**Exercise brief**
The records that appear below are to be restated word for word.

####

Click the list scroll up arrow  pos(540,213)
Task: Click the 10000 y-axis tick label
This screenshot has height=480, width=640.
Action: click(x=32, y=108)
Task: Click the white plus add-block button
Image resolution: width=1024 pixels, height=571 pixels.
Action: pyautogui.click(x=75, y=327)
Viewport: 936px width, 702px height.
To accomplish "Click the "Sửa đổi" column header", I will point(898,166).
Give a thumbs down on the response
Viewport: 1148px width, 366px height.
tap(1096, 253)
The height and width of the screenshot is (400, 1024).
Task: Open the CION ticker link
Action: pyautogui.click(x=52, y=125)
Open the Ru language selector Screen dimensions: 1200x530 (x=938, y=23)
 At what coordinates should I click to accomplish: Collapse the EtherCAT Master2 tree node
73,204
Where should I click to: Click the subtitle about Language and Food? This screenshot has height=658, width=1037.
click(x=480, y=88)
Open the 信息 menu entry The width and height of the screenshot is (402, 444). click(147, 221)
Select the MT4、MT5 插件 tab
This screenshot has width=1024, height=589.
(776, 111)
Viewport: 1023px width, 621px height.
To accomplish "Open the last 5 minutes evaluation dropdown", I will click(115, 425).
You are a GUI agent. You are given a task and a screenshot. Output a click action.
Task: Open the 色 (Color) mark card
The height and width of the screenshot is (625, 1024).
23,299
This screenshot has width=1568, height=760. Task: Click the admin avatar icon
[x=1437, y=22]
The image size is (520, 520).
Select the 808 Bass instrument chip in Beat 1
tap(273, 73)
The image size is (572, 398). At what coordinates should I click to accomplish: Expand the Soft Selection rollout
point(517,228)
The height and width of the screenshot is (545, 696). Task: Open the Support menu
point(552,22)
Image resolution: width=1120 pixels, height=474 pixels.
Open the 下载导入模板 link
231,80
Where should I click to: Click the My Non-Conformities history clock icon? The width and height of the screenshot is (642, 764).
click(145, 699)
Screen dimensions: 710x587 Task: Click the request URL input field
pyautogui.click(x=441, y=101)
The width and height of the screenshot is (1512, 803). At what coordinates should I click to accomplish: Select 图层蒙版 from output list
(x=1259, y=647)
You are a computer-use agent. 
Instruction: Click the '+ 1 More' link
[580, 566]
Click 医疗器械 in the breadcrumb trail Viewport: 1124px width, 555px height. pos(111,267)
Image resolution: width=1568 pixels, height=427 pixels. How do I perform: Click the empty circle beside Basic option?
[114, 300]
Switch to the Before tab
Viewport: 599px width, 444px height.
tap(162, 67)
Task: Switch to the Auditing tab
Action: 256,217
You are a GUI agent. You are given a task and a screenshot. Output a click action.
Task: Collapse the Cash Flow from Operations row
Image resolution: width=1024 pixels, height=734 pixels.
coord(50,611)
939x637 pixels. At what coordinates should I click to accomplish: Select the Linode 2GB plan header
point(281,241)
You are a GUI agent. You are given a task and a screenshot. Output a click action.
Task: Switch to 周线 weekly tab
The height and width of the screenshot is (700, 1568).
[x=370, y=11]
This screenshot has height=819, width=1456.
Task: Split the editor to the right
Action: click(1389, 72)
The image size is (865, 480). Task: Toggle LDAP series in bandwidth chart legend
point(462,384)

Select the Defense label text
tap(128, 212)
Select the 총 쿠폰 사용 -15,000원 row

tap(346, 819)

####

**Exercise answer**
Click the list scroll up arrow  pos(540,213)
Task: Click the 10000 y-axis tick label
This screenshot has height=480, width=640.
Action: click(x=32, y=108)
Task: Click the white plus add-block button
Image resolution: width=1024 pixels, height=571 pixels.
Action: pyautogui.click(x=75, y=327)
Viewport: 936px width, 702px height.
To accomplish "Click the "Sửa đổi" column header", I will point(898,166).
Give a thumbs down on the response
Viewport: 1148px width, 366px height.
tap(1096, 253)
The height and width of the screenshot is (400, 1024).
Task: Open the CION ticker link
Action: pyautogui.click(x=52, y=125)
Open the Ru language selector Screen dimensions: 1200x530 (x=938, y=23)
 At what coordinates should I click to accomplish: Collapse the EtherCAT Master2 tree node
73,204
Where should I click to: Click the subtitle about Language and Food? This screenshot has height=658, width=1037.
click(x=480, y=88)
Open the 信息 menu entry The width and height of the screenshot is (402, 444). click(147, 221)
Select the MT4、MT5 插件 tab
This screenshot has width=1024, height=589.
(776, 111)
Viewport: 1023px width, 621px height.
To accomplish "Open the last 5 minutes evaluation dropdown", I will click(115, 425).
You are a GUI agent. You are given a task and a screenshot. Output a click action.
Task: Open the 色 (Color) mark card
The height and width of the screenshot is (625, 1024).
23,299
This screenshot has width=1568, height=760. Task: Click the admin avatar icon
[x=1437, y=22]
The image size is (520, 520).
Select the 808 Bass instrument chip in Beat 1
tap(273, 73)
The image size is (572, 398). At what coordinates should I click to accomplish: Expand the Soft Selection rollout
point(517,228)
The height and width of the screenshot is (545, 696). Task: Open the Support menu
point(552,22)
Image resolution: width=1120 pixels, height=474 pixels.
Open the 下载导入模板 link
231,80
Where should I click to: Click the My Non-Conformities history clock icon? The width and height of the screenshot is (642, 764).
click(145, 699)
Screen dimensions: 710x587 Task: Click the request URL input field
pyautogui.click(x=441, y=101)
The width and height of the screenshot is (1512, 803). At what coordinates should I click to accomplish: Select 图层蒙版 from output list
(x=1259, y=647)
You are a computer-use agent. 
Instruction: Click the '+ 1 More' link
[580, 566]
Click 医疗器械 in the breadcrumb trail Viewport: 1124px width, 555px height. pos(111,267)
Image resolution: width=1568 pixels, height=427 pixels. How do I perform: Click the empty circle beside Basic option?
[114, 300]
Switch to the Before tab
Viewport: 599px width, 444px height.
tap(162, 67)
Task: Switch to the Auditing tab
Action: 256,217
You are a GUI agent. You are given a task and a screenshot. Output a click action.
Task: Collapse the Cash Flow from Operations row
Image resolution: width=1024 pixels, height=734 pixels.
coord(50,611)
939x637 pixels. At what coordinates should I click to accomplish: Select the Linode 2GB plan header
point(281,241)
You are a GUI agent. You are given a task and a screenshot. Output a click action.
Task: Switch to 周线 weekly tab
The height and width of the screenshot is (700, 1568).
[x=370, y=11]
This screenshot has height=819, width=1456.
Task: Split the editor to the right
Action: click(1389, 72)
The image size is (865, 480). Task: Toggle LDAP series in bandwidth chart legend
point(462,384)

Select the Defense label text
tap(128, 212)
Select the 총 쿠폰 사용 -15,000원 row

tap(346, 819)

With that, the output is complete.